BEGIN PAGE EXTRACT

That's true and an imporant point, but when you look at what's being justified under "prosecutorial discretion" I think the Fed is doing quite enough to undermine their own authority and respect for the Law (and the concept of rule of law) in general.

Baronger said...

Here is a question, are states bound by International treaties created by the Federal government.

Anonymous said...

There was a time when Federal Law said that black kids got to go to white schools. Some states decided they didn't like that Federal Law. The Federal Government decided to enforce that law, no matter the states objections.

If you're for states rights in Marijuana laws, shouldn't you be for states rights in all laws?

If tomorrow, Mississippi wanted to ignore the civil rights act, would you be ok with that?

It's disgusting to me that suddenly we are ok with States picking and choosing which laws they follow and which they do not.

This all flows from the Executive branch and it's "non enforcement" policy.

It's not going to end well.

END PAGE EXTRACT
BEGIN INFORMATION SHOWN

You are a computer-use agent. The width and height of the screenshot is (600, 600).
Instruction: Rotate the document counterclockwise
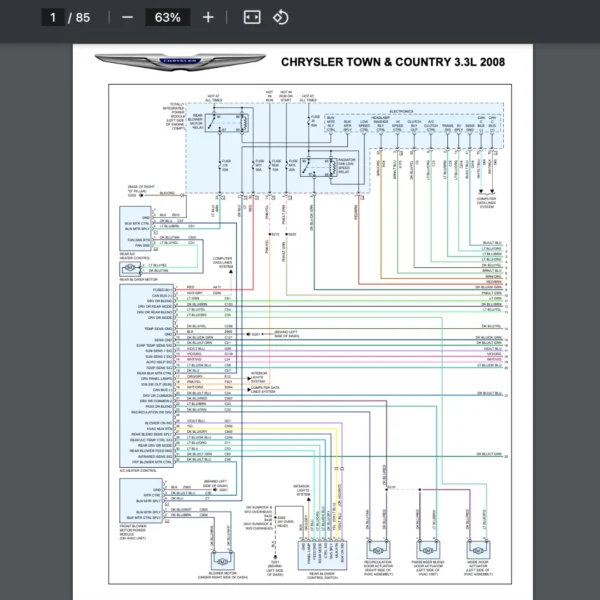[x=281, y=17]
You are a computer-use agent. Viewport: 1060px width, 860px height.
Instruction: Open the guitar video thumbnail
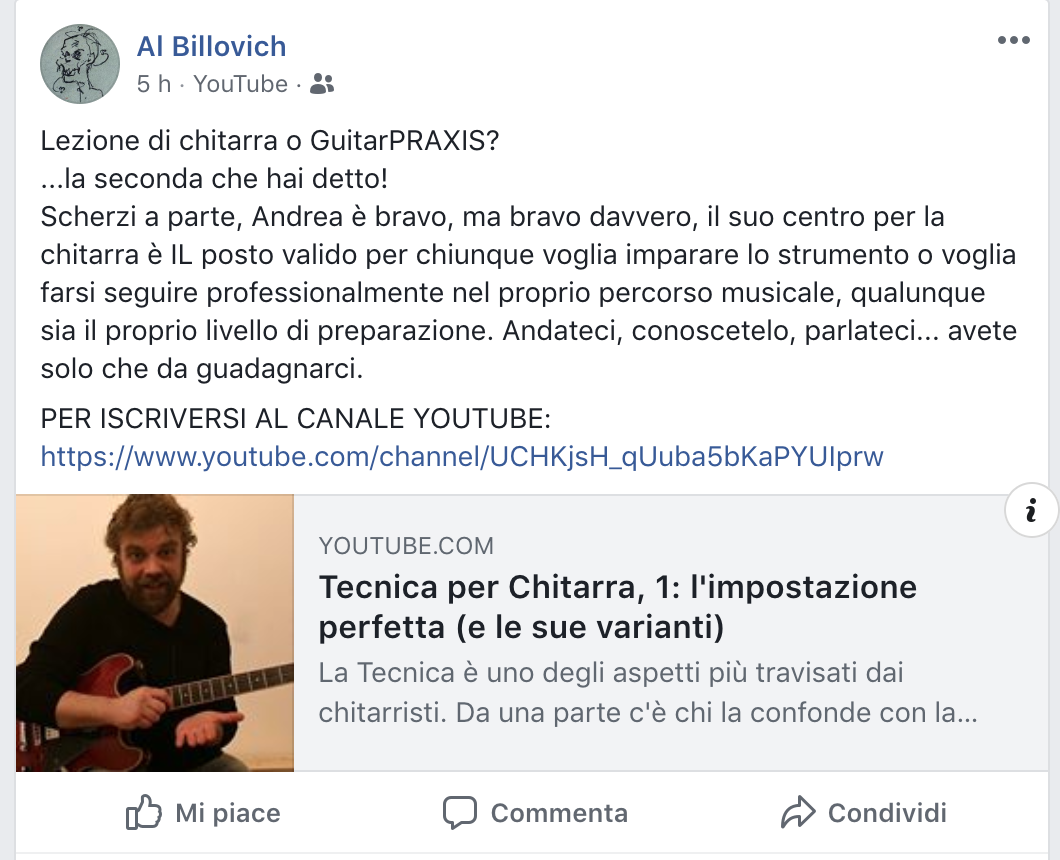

END INFORMATION SHOWN
BEGIN INFORMATION SHOWN

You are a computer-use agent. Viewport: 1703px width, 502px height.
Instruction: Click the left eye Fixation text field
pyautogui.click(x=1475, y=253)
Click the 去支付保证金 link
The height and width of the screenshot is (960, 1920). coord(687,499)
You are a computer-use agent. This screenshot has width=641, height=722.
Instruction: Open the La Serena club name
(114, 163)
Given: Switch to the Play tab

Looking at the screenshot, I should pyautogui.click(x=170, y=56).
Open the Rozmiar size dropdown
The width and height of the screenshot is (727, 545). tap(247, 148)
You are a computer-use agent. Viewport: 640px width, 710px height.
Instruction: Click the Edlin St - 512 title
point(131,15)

END INFORMATION SHOWN

Carry on the comment thread about states picking which federal laws to follow, beginning after its last line.

I promise you this much. If I'm ever harmed here in Washington State by the illegal distribution of Marijuana, facilitated by the State of Washington, I'm going to sue the State, not the person who harmed me.

Trashhauler said...

Why go to the Supreme Court? Hasn't the Congress already used the interstate commerce clause to claim federal jurisdiction over nearly everything?

Anonymous said...

Here is a question, are states bound by International treaties created by the Federal government.

Yes, they are. Because those treaties have to be ratified by the Senate. Senators are the States Representatives in Congress. We tend to forget that now because the Senators are no longer picked by the States, they are elected like Congressmen.

damikesc said...

I think it's an asinine case --- but given precedent with the Commerce Clause, it will probably win.

Aunty Trump said...

I agree about potheads driving slow. They are almost as bad as thy guy hypermiling in his Prius on winding mountain roads.

Achilles said...

tim in vermont said...
"I agree about potheads driving slow. They are almost as bad as thy guy hypermiling in his Prius on winding mountain roads."

Pot heads pull over when they get too freaked out. Everyone looks like a cop to them.

The Prius Putz thinks everyone stuck behind him is a stupid asshole who is trying to go too fast and he/she is doing them a favor by slowing them down.

Achilles said...

eric said...

"If you're for states rights in Marijuana laws, shouldn't you be for states rights in all laws?

If tomorrow, Mississippi wanted to ignore the civil rights act, would you be ok with that?"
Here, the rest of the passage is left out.